In diesem tristen Umfeld wachsen die beiden Protagonisten nun auf. Sie erleben trotz der Umbrüche eigentlich eine ziemlich durchschnittliche Kindheit und Jugend. Beide Eltern haben einen Job und bauen ein Haus. Die Jungs gehen zur Realschule und fangen anschließend eine Ausbildung an. Trotzdem werden beide Teil der Neonazi-Szene. Sie rutschen ab in dieses Milieu, wie man so sagt. Genau so fühlt es sich in dem Roman an: Tobi und Philipp werden nach und nach zu Nazis, als wenn das unter diesen Umständen halt normal wäre. Anfangs verstehen die Jungs Symbole und Gesten gar nicht, sondern ahmen sie nur nach, weil es die vermeintlich coolen älteren Jugendlichen tun und weil es die Erwachsenen ärgert. Mögliche Gründe für die Radikalisierung werden wie nebenbei erwähnt. Sie liegen irgendwo zwischen Langeweile, dem Wunsch nach Zugehörigkeit, dem Bedürfnis Grenzen zu testen und einer diffusen, unbegründeten Wut, die sich mal gegen Sorben und mal gegen Ausländer richtet.

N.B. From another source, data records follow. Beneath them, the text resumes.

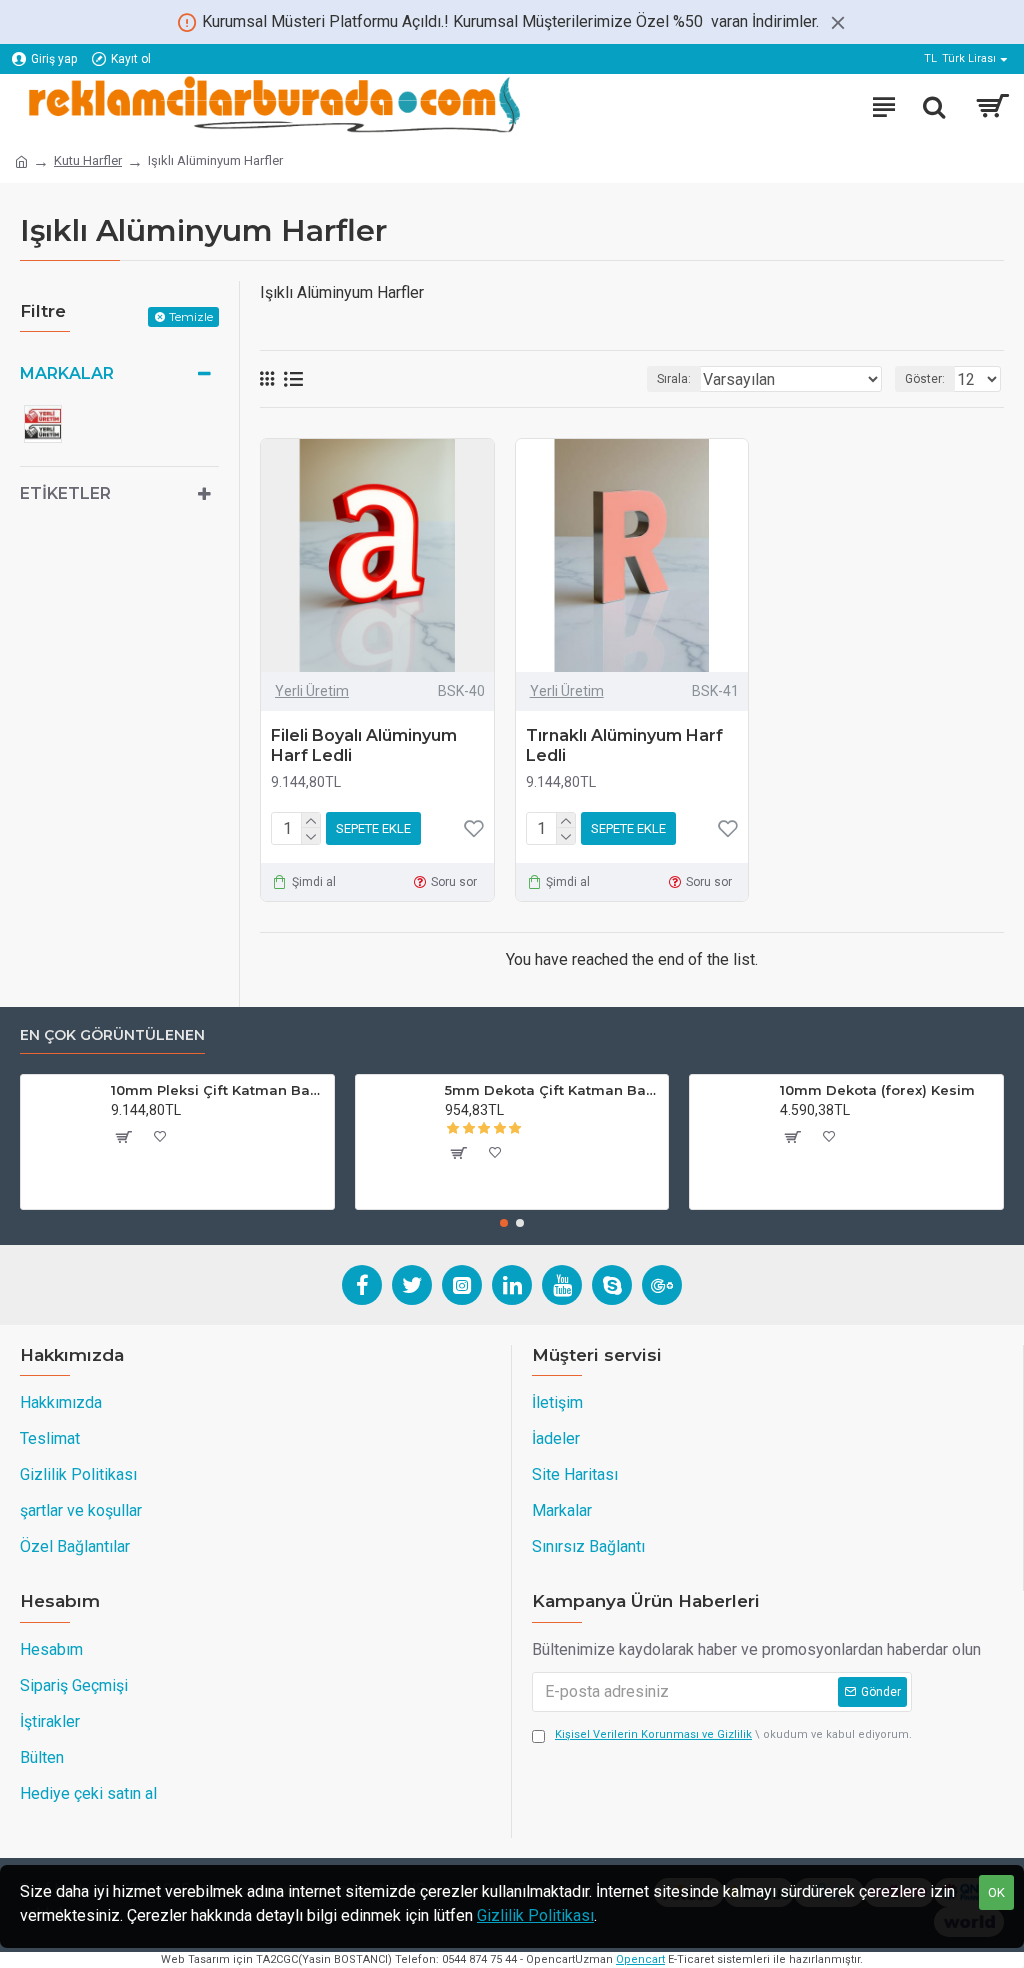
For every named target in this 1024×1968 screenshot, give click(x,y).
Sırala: (674, 379)
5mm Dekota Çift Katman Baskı (553, 1090)
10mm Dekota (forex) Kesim (877, 1090)
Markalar (67, 373)
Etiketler (65, 493)
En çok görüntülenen (112, 1035)
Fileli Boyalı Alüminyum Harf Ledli (364, 746)
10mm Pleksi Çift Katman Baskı (219, 1090)
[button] (504, 1223)
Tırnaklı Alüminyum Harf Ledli (624, 746)
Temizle (191, 316)
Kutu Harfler (88, 160)
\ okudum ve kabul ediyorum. (733, 1734)
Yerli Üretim (312, 691)
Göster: (925, 379)
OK (996, 1892)
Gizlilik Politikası (535, 1915)
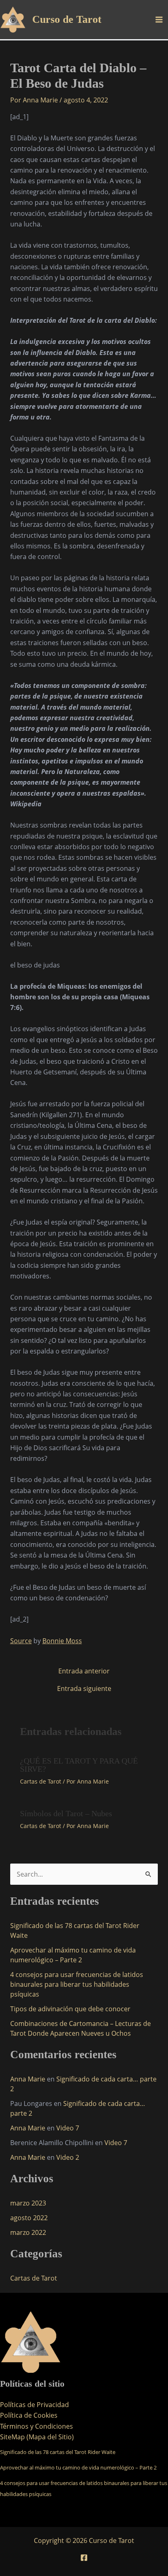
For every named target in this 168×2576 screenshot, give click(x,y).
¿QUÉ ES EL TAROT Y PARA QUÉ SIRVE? (79, 1764)
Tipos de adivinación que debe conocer (70, 2008)
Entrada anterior (84, 1671)
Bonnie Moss (62, 1640)
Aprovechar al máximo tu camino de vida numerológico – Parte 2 (78, 2467)
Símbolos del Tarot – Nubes (66, 1813)
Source (21, 1640)
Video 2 (67, 2157)
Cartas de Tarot (40, 1781)
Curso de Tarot (67, 19)
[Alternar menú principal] (159, 20)
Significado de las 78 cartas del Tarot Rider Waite (57, 2452)
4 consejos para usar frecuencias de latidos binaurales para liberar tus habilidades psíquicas (76, 1984)
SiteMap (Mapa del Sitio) (37, 2436)
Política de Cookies (28, 2415)
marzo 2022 (28, 2232)
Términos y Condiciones (36, 2426)
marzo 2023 (28, 2203)
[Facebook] (84, 2557)
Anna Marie (27, 2079)
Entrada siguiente (84, 1688)
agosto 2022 (29, 2217)
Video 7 (67, 2127)
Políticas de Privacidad (34, 2404)
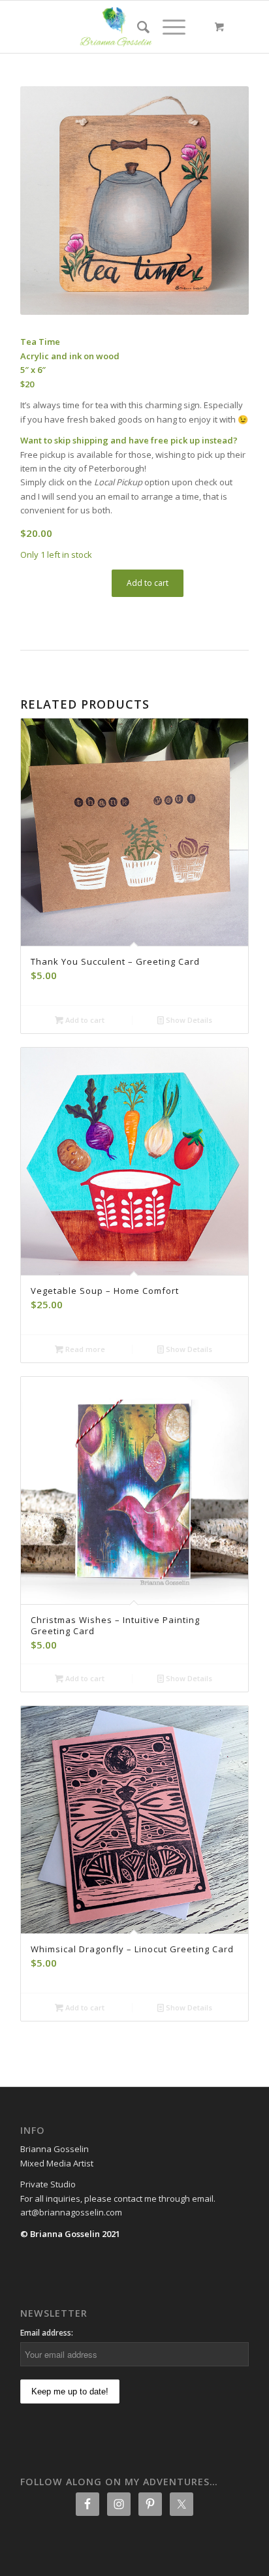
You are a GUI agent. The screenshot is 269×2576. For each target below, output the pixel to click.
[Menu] (167, 27)
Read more (84, 1349)
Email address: (46, 2332)
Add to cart (147, 582)
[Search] (137, 27)
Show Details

Dem Autor gelingt ein sensibles Portrait der leisen Töne, allerdings ist die Geschichte mehr Beschreibung als tiefgehende Analyse. Einige der Beschreibungen fallen zudem etwas langatmig aus. Genau hier liegt auch mein Problem. Am Ende plappert der eine Bruder die typisch rechten Plattitüden fanatisch nach, während sich der andere apathisch von der Szene zu distanzieren versucht, dabei aber nervig passiv bleibt. Es gibt keinen Widerspruch, die hasserfüllten Aussagen bleiben einfach so stehen und führen zu sinnloser Gewalt. Die Entwicklung der beiden Brüder wirkt einfach banal. Vielleicht ist genau das die Aussage des Romans, dass es für diese Radikalisierung eigentlich keinen triftigen Grund gibt. Nein, ich habe nicht erwartet, dass die Brüder am Ende bekehrt werden und mit ihren neuen Nachbarn aus Syrien Ringelpiez mit Anfassen tanzen. Das offene Ende hat mich allerdings ziemlich frustriert zurückgelassen. Zum Nachdenken regt der Roman aber allemal an.